Después de semejantes intervenciones, hoy la jueza volvió a ponerse en el centro de la escena, al dar un amparo -esta vez presentado por otro gremio, ATE- que intenta dejar sin efecto otra de las medidas centrales que aplicó Macri en sus primeros días de gobierno: la reducción del personal ocioso, algunos de los cuales son "ñoquis".

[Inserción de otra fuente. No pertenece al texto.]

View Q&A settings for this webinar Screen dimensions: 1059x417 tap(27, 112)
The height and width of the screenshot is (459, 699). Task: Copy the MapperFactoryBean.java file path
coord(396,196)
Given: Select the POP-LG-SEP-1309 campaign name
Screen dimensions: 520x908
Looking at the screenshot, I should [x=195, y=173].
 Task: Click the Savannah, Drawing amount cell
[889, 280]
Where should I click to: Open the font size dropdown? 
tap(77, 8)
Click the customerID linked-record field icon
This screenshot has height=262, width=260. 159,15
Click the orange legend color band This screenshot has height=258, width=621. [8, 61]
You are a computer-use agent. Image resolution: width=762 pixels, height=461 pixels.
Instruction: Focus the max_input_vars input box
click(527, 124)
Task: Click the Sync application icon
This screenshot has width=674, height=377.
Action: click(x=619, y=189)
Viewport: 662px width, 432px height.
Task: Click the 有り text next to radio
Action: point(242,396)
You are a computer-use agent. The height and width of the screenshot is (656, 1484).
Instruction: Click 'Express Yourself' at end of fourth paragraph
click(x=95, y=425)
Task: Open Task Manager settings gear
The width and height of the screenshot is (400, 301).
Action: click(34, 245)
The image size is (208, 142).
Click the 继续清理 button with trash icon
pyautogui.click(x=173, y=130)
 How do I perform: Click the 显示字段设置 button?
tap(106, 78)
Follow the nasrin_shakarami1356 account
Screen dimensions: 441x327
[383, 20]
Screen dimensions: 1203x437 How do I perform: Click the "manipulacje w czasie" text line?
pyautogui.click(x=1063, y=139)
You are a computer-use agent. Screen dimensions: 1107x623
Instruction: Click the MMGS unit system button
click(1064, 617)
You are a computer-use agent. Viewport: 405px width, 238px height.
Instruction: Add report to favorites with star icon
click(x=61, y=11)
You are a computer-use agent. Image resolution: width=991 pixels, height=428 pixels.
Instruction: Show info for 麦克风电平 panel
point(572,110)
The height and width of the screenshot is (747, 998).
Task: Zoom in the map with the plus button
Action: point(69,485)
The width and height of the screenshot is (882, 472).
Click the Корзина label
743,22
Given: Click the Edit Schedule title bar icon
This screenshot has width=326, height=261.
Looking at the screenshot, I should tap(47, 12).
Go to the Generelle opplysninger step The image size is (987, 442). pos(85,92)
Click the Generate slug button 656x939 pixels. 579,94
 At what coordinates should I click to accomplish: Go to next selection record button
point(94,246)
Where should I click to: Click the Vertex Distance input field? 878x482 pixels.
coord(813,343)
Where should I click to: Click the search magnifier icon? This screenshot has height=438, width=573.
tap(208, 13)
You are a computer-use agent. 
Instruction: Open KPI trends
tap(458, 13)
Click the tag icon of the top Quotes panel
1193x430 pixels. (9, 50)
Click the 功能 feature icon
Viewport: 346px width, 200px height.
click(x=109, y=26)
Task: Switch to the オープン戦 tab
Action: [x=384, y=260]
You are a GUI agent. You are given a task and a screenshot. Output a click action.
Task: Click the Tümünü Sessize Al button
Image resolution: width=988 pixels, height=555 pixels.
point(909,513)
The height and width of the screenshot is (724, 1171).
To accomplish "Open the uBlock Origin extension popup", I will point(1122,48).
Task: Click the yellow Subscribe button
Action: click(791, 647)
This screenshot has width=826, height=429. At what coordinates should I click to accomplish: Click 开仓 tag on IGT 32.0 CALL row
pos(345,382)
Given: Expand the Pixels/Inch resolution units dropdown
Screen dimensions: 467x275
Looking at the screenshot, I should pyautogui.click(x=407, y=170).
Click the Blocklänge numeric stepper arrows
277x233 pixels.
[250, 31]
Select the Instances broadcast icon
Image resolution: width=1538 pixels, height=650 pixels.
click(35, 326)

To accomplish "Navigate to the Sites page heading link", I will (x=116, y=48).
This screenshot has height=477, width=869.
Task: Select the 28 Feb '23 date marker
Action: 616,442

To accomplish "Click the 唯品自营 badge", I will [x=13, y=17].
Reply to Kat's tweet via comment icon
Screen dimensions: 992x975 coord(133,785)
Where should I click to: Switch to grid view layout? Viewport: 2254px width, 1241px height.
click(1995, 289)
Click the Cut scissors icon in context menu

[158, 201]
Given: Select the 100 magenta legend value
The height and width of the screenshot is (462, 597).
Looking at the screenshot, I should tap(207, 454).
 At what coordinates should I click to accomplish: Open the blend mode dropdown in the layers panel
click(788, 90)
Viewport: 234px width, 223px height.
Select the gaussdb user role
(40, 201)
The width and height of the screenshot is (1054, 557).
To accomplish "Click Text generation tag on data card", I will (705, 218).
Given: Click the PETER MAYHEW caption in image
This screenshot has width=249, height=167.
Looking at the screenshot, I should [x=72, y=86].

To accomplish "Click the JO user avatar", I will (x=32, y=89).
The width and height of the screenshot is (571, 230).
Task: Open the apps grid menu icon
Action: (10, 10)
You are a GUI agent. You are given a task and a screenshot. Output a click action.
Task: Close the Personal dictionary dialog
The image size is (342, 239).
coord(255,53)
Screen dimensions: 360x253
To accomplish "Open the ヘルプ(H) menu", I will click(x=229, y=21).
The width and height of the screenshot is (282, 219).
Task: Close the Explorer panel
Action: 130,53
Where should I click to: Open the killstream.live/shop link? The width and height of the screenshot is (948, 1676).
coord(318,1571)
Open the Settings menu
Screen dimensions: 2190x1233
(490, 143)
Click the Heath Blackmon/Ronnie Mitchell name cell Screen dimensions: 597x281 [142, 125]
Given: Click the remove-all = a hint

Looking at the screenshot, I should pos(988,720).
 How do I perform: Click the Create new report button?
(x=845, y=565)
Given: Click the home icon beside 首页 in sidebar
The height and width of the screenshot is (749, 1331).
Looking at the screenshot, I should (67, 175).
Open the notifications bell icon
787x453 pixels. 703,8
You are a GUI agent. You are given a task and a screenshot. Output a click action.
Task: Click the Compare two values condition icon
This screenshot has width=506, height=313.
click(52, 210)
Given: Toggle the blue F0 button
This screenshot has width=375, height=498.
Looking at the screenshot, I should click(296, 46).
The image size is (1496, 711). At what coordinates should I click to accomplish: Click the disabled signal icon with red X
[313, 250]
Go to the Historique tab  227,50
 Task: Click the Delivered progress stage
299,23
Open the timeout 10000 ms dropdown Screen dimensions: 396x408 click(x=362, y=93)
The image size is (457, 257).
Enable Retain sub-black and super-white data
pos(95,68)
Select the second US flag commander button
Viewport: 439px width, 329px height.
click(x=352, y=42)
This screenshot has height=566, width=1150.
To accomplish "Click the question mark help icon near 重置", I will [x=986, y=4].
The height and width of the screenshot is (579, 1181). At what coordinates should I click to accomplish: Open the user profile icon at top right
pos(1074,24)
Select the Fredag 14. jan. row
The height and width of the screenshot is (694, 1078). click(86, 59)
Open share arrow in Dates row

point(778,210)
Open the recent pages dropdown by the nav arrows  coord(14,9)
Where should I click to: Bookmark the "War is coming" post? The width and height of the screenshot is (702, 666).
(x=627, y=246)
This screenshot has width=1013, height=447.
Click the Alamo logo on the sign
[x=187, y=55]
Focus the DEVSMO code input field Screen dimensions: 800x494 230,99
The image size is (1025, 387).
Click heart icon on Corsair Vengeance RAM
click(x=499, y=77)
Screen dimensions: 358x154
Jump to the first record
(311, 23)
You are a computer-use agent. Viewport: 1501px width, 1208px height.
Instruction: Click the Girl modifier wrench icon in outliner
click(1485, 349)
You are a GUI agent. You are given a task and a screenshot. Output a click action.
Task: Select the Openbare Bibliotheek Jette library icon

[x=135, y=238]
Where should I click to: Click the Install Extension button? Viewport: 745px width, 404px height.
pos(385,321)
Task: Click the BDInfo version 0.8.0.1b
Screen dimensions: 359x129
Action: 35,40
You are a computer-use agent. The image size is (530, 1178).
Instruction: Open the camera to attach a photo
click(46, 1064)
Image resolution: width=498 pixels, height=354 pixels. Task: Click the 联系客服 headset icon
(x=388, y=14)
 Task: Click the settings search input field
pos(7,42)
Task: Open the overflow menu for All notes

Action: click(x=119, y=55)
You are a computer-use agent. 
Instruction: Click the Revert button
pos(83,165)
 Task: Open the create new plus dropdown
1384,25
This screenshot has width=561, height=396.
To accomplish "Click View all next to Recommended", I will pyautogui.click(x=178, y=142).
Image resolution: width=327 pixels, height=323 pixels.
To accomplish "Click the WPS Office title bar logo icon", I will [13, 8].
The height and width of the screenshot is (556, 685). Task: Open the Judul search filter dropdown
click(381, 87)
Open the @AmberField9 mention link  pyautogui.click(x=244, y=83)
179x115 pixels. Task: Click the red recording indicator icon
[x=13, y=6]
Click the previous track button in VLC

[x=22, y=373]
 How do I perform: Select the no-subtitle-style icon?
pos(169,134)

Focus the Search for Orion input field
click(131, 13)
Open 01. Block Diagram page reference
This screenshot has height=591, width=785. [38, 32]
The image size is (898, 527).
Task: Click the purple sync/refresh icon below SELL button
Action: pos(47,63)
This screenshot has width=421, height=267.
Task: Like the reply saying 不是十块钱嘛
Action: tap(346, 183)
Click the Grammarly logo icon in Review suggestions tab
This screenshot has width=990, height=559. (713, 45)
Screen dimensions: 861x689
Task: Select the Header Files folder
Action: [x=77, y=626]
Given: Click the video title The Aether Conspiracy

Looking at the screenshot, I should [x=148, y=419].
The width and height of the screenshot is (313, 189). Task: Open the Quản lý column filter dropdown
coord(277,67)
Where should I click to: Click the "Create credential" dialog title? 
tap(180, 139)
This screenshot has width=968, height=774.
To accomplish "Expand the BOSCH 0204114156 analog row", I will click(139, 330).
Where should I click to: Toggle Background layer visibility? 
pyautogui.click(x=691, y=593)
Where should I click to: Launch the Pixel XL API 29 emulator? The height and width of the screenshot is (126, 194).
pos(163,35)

"La aceptación del amparo implica que la jueza reconoce que la relación de empleo está comprobada y será un impedimento para que Mauricio Macri siga avanzando con los despidos", reveló, eufórico, el secretario adjunto de ATE Capital, Rodolfo Arrechea, tras recibir la buena noticia de la magistrada.
El propio jefe de Gobierno denunció que desde el juzgado de Liberatori se intenta "poner palos en la rueda a la gestión", vía sentencias que ponen en entredicho sus decisiones administrativas.
Desde los ámbitos políticos más encumbrados de la Ciudad ya existen fuertes intenciones de avanzar con un pedido de juicio político ante el Consejo de la Magistratura, decisión que aún se mantiene en suspenso, ya que Macri todavía no tomó una determinación.